American occupational therapist

Margaret Sigrid Rood (November 6, 1908 – September 11, 1984) was an American occupational and physical therapist. She developed techniques for treating central nervous system dysfunction, now known as Rood techniques or Rood's approach.

== Early life and education ==
Rood was born in Marinette, Wisconsin, the daughter of Sophus Y. Rood and Maria Erickson Rood. Both of her parents were born in Norway. She graduated from Rochester High School, earned a bachelor's degree at Milwaukee-Downer College in 1932, and received a certificate in occupational therapy in 1933. Later in life, she earned a master's degree at Stanford University.

== Career ==
Rood worked as a therapist at a county hospital in Wauwatosa, Wisconsin from 1933 to 1936. She lived in Indianapolis from 1937 to 1943, when she was an occupational therapist in the Cerebral Palsy Clinic at James Whitcomb Riley Hospital, part of the Indiana University Medical Complex.

From 1943 to 1952 and from 1959 to 1966, Rood was organizer and chair of the occupational therapy department at the University of Southern California (USC). Under her leadership, USC began the first master's level program in occupational training in the United States. "The need for trained therapists to assist the war wounded in mental and physical rehabilitation is critical," she told The Los Angeles Times in 1944. From 1956 to 1957 she studied post-polio patients at Rancho Los Amigos Hospital. She retired in 1972.

Rood developed a sequence of techniques for the treatment of children and adults with central nervous system dysfunction, now known as Rood techniques or Rood's approach. She traveled nationally teaching these techniques. In 1958, she received the Eleanor Clarke Slagle Lectureship from the American Occupational Therapy Association.
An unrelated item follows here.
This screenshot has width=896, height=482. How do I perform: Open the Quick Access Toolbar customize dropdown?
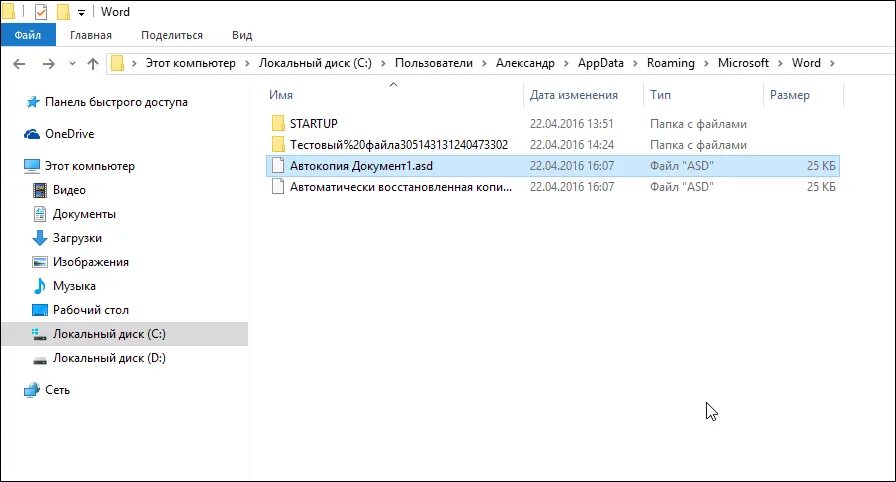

She was named the Sixth Mary McMillan Lecturer in 1969. "Despite some controversy about the efficacy of Rood's techniques," notes a 2021 textbook in the field, "current neuroscience research continues to support the importance of sensory stimulation."

== Publications ==

- "Project for Treatment of Cerebral Palsy" (1938)
- "A program for paraplegics" (1947)
- "Occupational Therapy in the Treatment of the Cerebral Palsied" (1952)
- "Neurophysiological Reactions as a Basis for Physical Therapy" (1954)

== Personal life and legacy ==
She died in 1984, in Torrance, California, at the age of 75. There is a small collection of her papers in the University Archives at USC. In 2017, Rood was recognised by the America Occupational Therapy Association as 1 of 100 people who influenced the 100 year history of occupational therapy.